Cuando los políticos de todos los partidos copan los espacios mediáticos durante meses para responsabilizar a los docentes de todos los problemas de la educación pública y, cuando los edificios empiezan a caerse a pedazos, desaparecen de escena y no asumen su responsabilidad como autores del miserable presupuesto que se destina a la educación.
Cuando un gobierno desconoce la dramática situación que atraviesa la educación pública, hace oídos sordos a los reclamos de los trabajadores y demagógicamente invoca el derecho de los estudiantes a tener clase, aunque sea debajo de un árbol.
Cuando el presidente del CODICEN miente públicamente al decir que más del 99% de los estudiantes han comenzado sus cursos con absoluta normalidad, escondiendo una realidad de edificios con zonas valladas por peligro de derrumbe, construcciones nuevas con problemas estructurales, liceos creados por vía administrativa que no tienen local donde funcionar, salones que se llueven, revoques que se caen, luces y enchufes que no se pueden usar por riesgo de cortocircuito, ventanas sin vidrios, salones ciegos con pésima iluminación y carentes de ventilación, gimnasios inutilizables, falta de agua potable, contenedores transformados en salones, laboratorios y salas de informática que no pueden cumplir sus funciones naturales porque se necesitan como aulas de clase, excusados clausurados sustituidos por baños químicos que demandan el uso de sustancias perjudiciales para la salud, patios que se inundan, plagas de toda especie, pozos negros que se desbordan, pastizales selváticos, falta de voluntad de investigar empresas que han cobrado cuantiosos dineros públicos por obras deficientes desde todo punto de vista…
Cuando el CES no utiliza los recursos y potestades de que dispone para atender problemas como la falta de adscriptos y funcionarios de servicio, la inexistencia de personal de mantenimiento, la falta de previsión en la asignación de recursos para el pago de salarios, los llamados a interinatos y suplencias que no priorizan el título docente, las convocatorias a elecciones de horas que desconocen el orden de prelación fijado por el Estatuto Docente, los cargos que no se adjudican por demoras burocráticas, la imposibilidad de actualizar los méritos académicos, los inspectores que asignan horas discrecionalmente…
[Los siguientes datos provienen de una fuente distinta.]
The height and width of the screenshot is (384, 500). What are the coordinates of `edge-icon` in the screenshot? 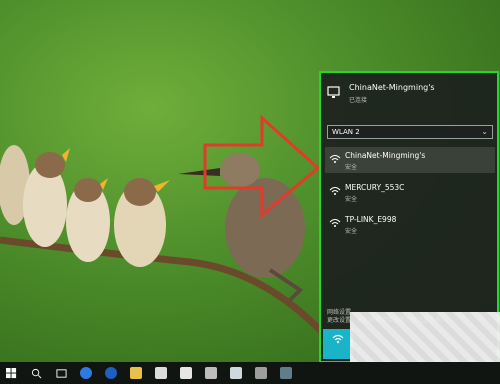 It's located at (86, 373).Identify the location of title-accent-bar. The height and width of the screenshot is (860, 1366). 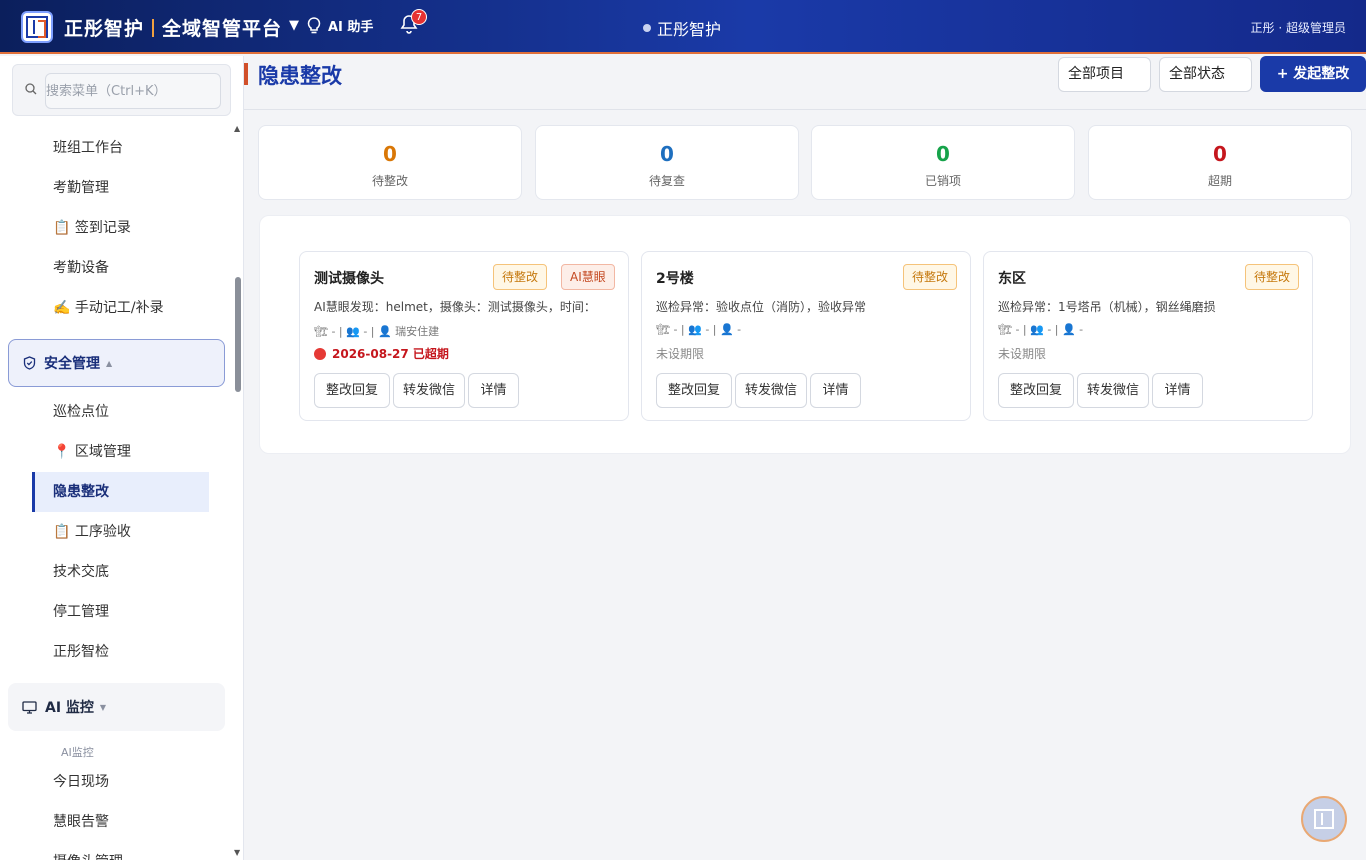
(246, 74).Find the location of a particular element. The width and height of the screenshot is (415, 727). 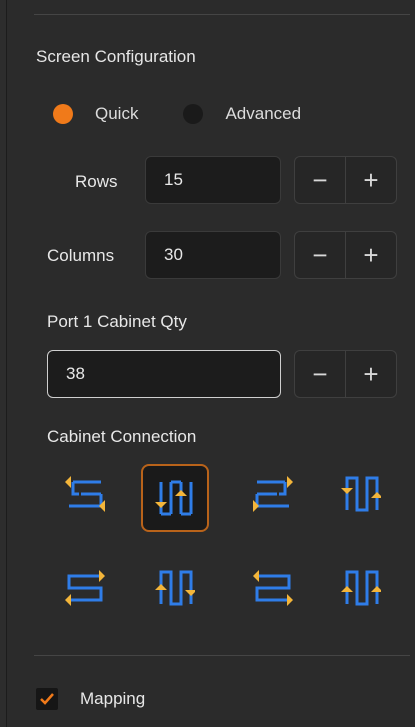

columns-label: Columns is located at coordinates (81, 256).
Cuando los problemas se vuelven cosa normal y se vuelve explícita la existencia de operadores que obstaculizan su solución para incrementar las ganancias de las empresas privadas que prestan servicios de enseñanza.
Cuando las autoridades abandonan a niveles que rayan lo absurdo sus responsabilidades sobre los planes y programas de enseñanza, así como sobre los índices de repetición y abandono.
Cuando 99 diputados y 33 senadores dicen tener problemas de espacio en el palacio legislativo y su anexo y se disponen a gastar 100 millones de dólares para construir dos nuevos edificios.
Cuando apostamos al diálogo y la negociación, y los jerarcas nos dicen que las obras en un liceo no han empezado porque “el sanitario tiene dificultades para comenzar”, o que en un liceo que no tiene baños “se piensa habilitar baños convencionales en cuatro meses”.
Cuando llegamos a un acuerdo, y las autoridades desconocen los compromisos firmados.
Cuando tenemos núcleos liceales que están tomando medidas de lucha para exigir ciertas condiciones que las autoridades deberían garantir sin más a todos los estudiantes y trabajadores de la educación.
Cuando los padres de nuestros alumnos, tras recorrer las instalaciones en las que sus hijos pasan buena parte de sus días, consideran que los paros docentes son una medida válida pero moderada.
Cuando todo esto ocurre, compañero, se torna imperioso gritar ¡ya basta!
Ya basta de condiciones indignas para la educación de los hijos de los trabajadores. Ya basta de presupuestos que no permiten hacer frente a la emergencia educativa. Ya basta de parches a edificios que no pueden seguir albergando personas. Ya basta de grupos de 40 alumnos o más. Ya basta de concesiones a empresas fraudulentas. Ya basta de asignación de recursos a comisiones coordinadoras de esto y a unidades de técnicos expertos de aquello. Ya basta de acuerdos incumplidos. Ya basta de demagogia para el micrófono y la cámara.
Es momento de lucha, compañero, y queremos contar contigo.